But you are no longer in Normal View; you are actually in a version of the Normal View. So it will say Normal View down here on your Status Bar, but notice that the button is not actually selected. So to get the Navigation Pane back, we can click on the Normal View button and this is truly what we would call Normal View. And of course there are some other views; we can access them from the buttons down the bottom left-hand corner as well as our View Menu. The Slide Sorter View, let's give it a click, is ideal for rearranging your slides to get a feel for the layout of your presentation.
So if I am thinking that maybe Slide 3 belongs after Slide 4, I can click and drag it when I see that little Separator appearing between the slides I can release and I have changed the order and I can move that back where it belongs just by clicking and dragging. So Slide Sorter View does give you an idea of your entire presentation. You can use this view to remove slides, so you can select slides, 1 or 2 or 3 just by clicking and dragging across them. You can see if I go over here and click and drag across the top, I am selecting multiple slides.
So I can delete them, hitting the Delete key will remove them. They are gone. I can Undo that for sure, bring those back and just deselect by clicking anywhere in the gray space. So Slide Sorter View is ideal for working on the big picture, the entire presentation, getting layout of your slides in your presentation, removing, reordering, and so on. Now if we go up to the View Menu, we see Normal, Slide Sorter is now checked off. We also have one called Notes Page. This is typically what you would print out for you, as a speaker, where you see the actual slide you are talking about.
This might be on screen, but on a podium, for example, you might have these printed out with your notes down below.

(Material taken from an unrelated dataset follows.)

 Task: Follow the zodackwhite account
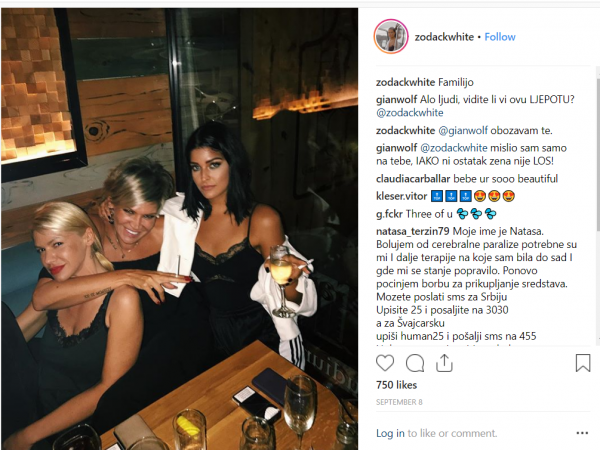tap(500, 37)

These are the notes that you can type in right in Normal View. We go back to Normal View. You can see down at the bottom, there is an area where you can click to add notes. So those are the notes that will print out in your Notes Pages if you choose to do so. Back up to the View Menu let's go down to a really cool one that I like, Presenter Tools. Now from this view, this is actually what you would see when presenting. So you would see this on your screen, your audience will see the slide but you will see all of this stuff.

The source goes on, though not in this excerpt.